#### [What this task involves]
There are pictures in the records below; leave them out and set down exactly the lines from the one holding "You are a computer-use agent." through the one holding "Screen dimensions: 738x400".

#### [Information supplied]
== Segment start ==

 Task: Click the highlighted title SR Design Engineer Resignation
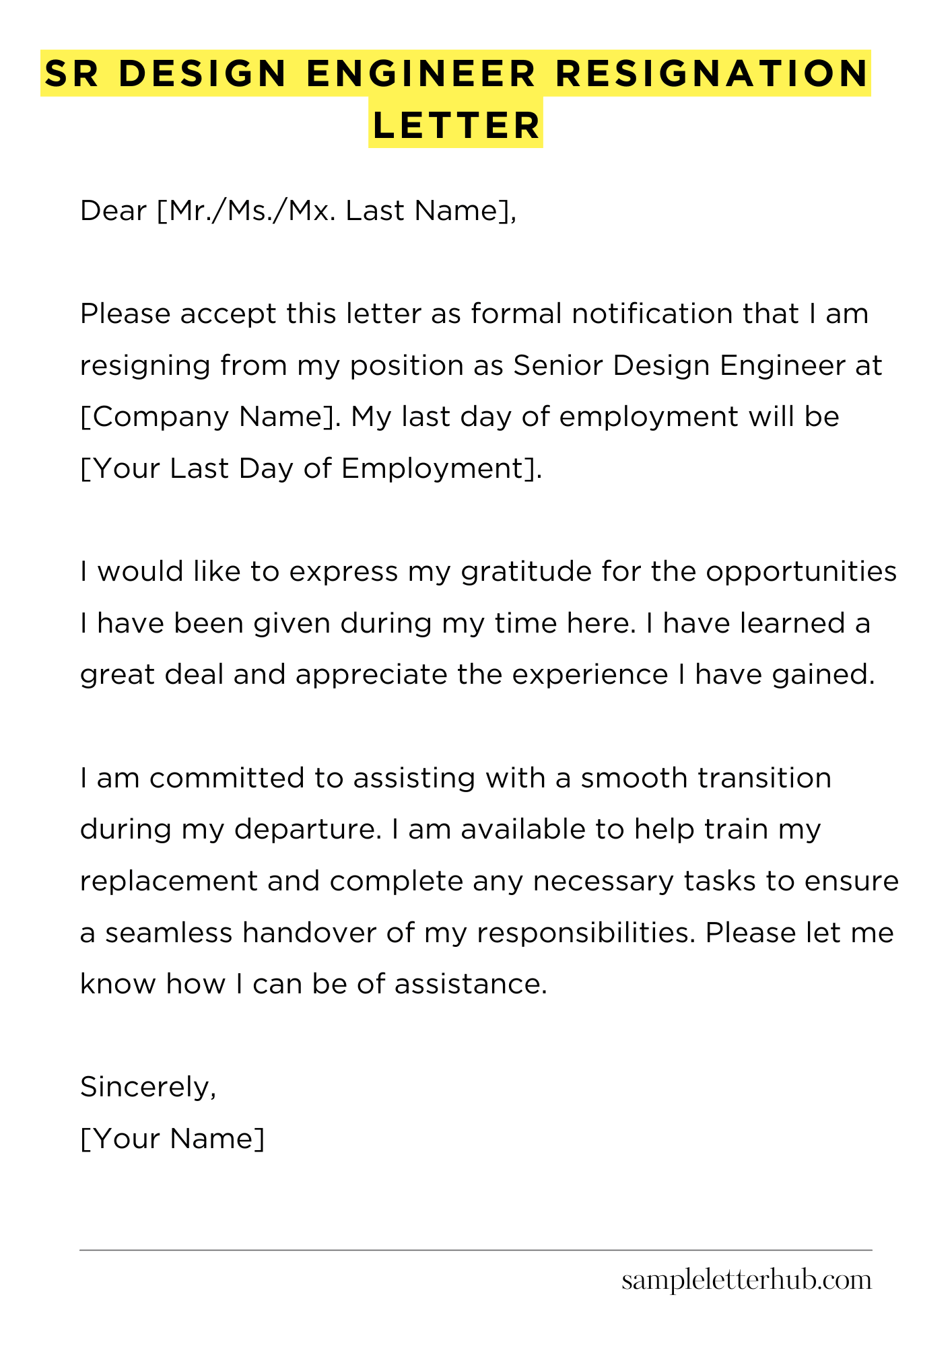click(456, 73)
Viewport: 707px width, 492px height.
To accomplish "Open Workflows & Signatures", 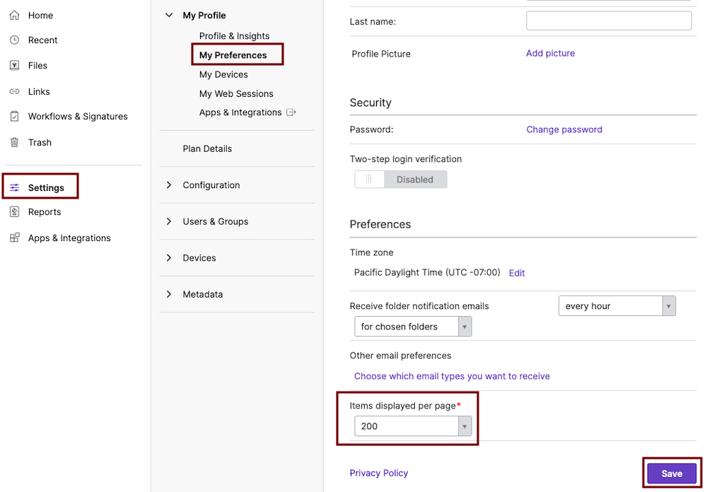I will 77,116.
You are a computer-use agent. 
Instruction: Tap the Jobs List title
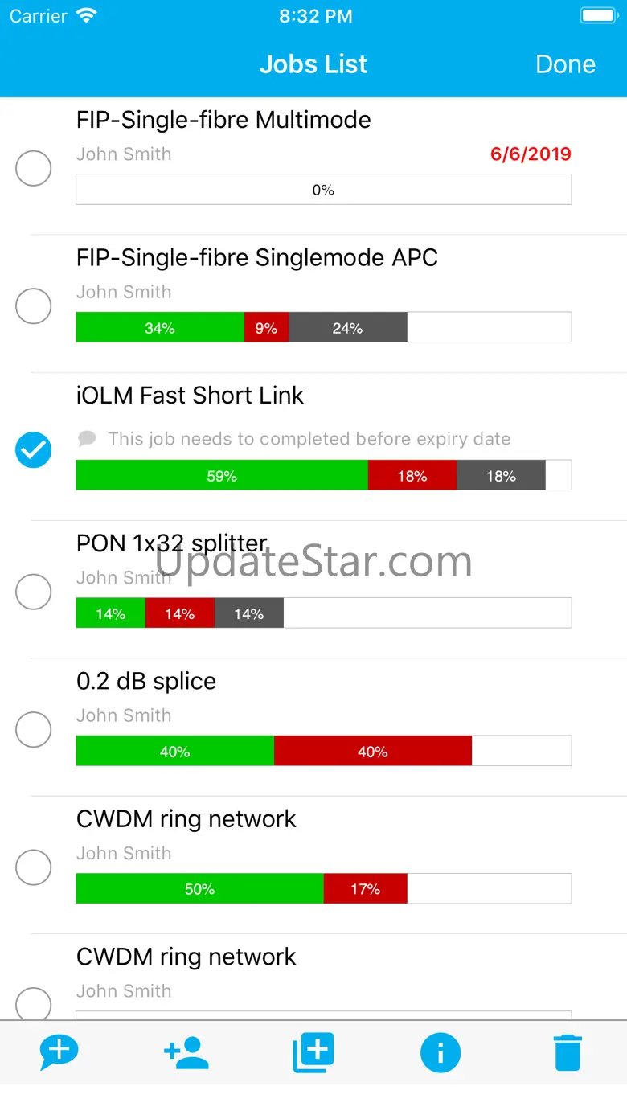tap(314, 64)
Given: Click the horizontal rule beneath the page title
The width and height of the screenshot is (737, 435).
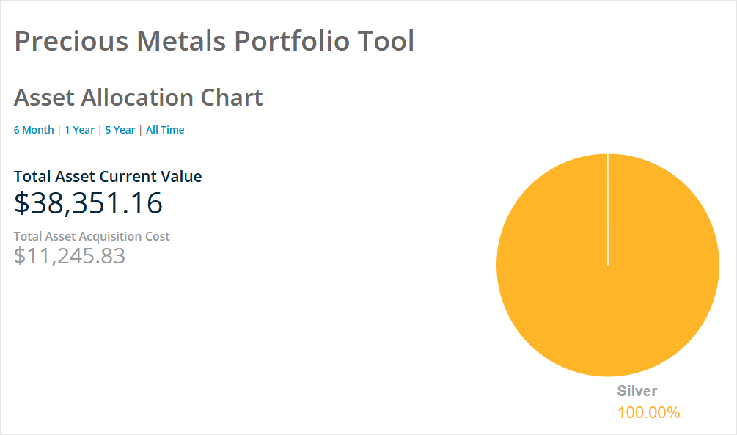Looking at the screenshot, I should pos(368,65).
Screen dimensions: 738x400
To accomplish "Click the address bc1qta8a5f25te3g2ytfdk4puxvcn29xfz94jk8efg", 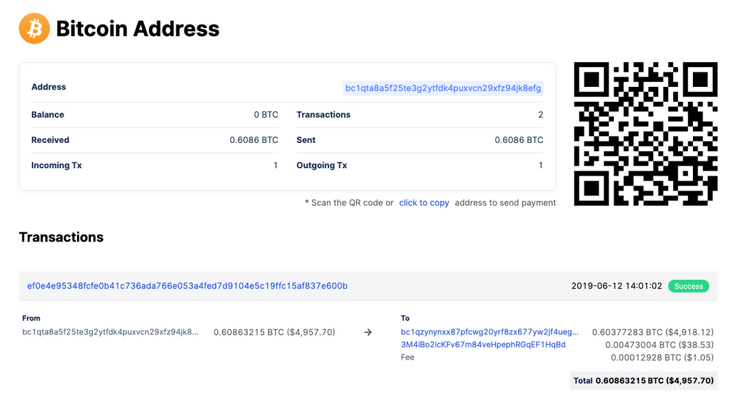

== Segment end ==
== Segment start ==

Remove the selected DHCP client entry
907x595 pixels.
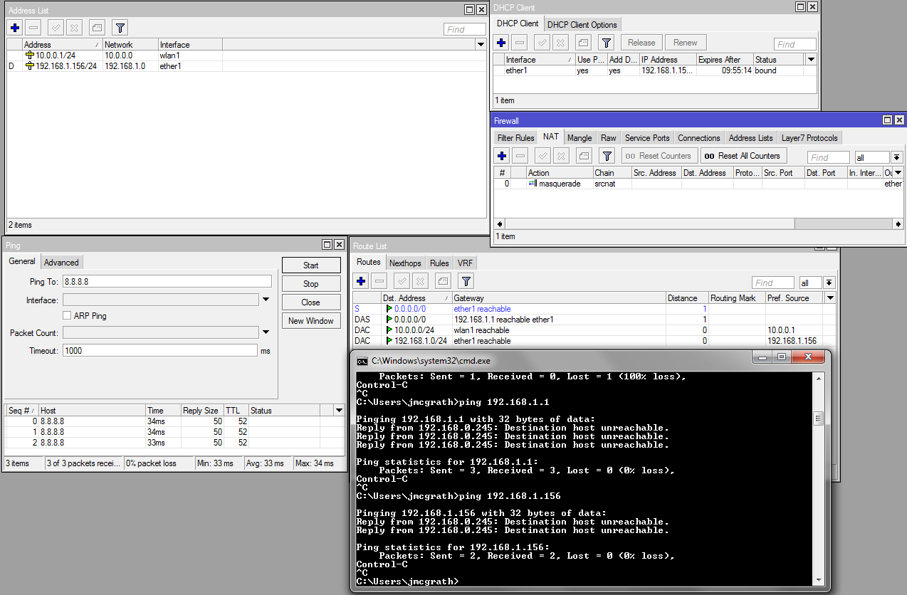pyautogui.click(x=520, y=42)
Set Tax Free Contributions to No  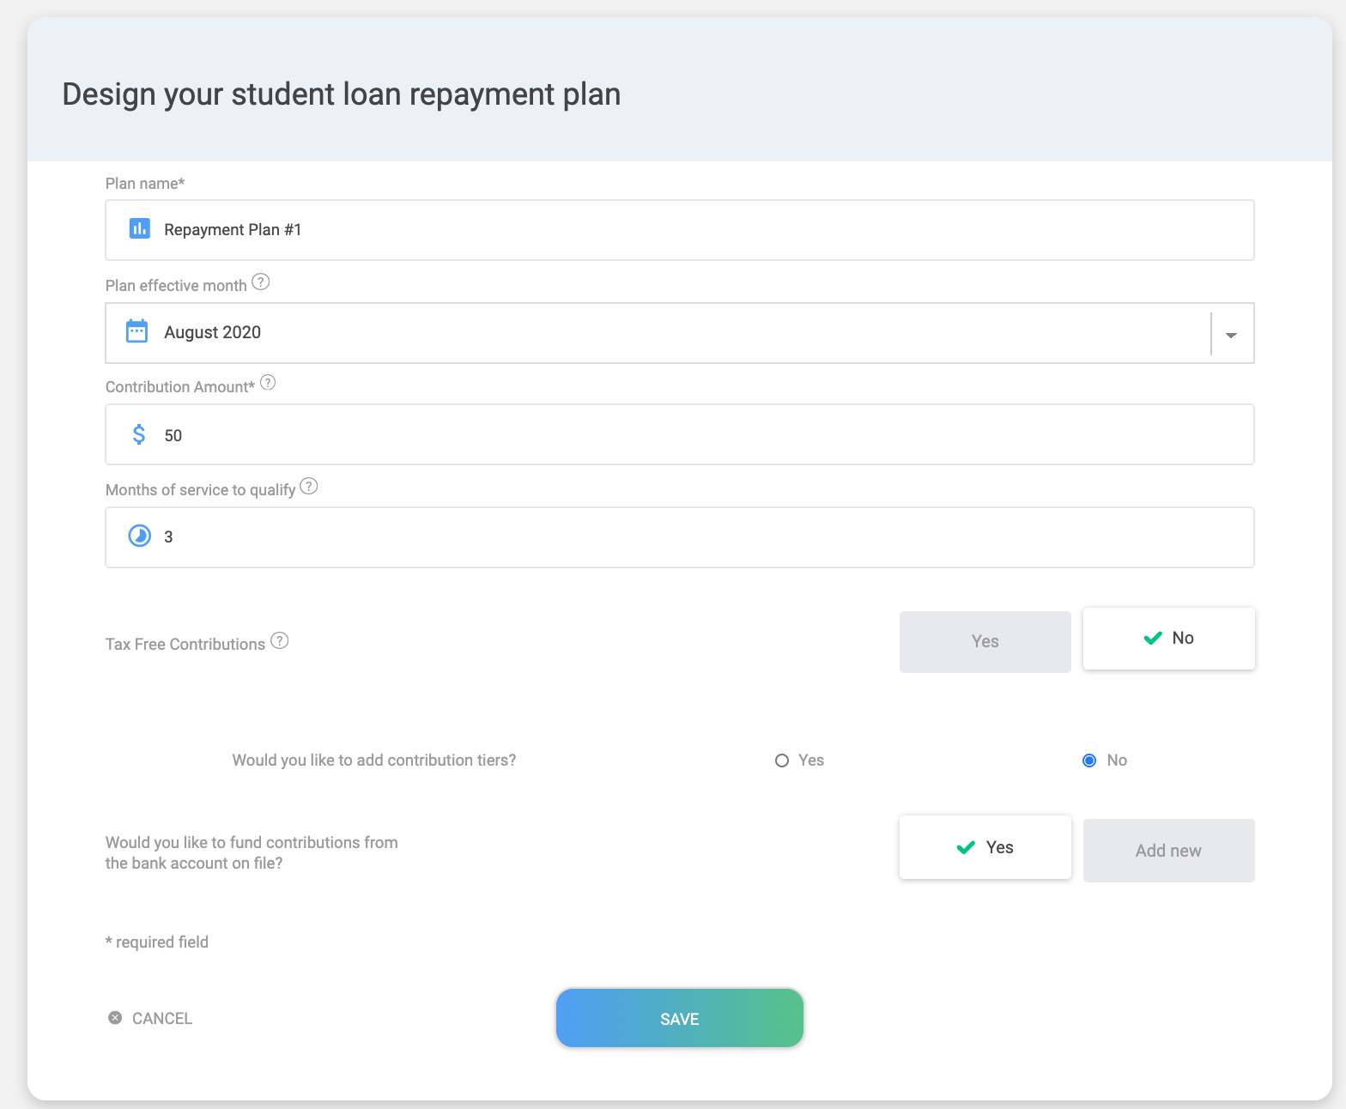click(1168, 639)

== Segment end ==
== Segment start ==

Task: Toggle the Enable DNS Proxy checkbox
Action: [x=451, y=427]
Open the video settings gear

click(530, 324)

== Segment end ==

#### [Exercise solution]
You are a computer-use agent. 
Instruction: Tap the Jobs List title
tap(314, 64)
Given: Click the horizontal rule beneath the page title
The width and height of the screenshot is (737, 435).
Looking at the screenshot, I should pos(368,65).
Screen dimensions: 738x400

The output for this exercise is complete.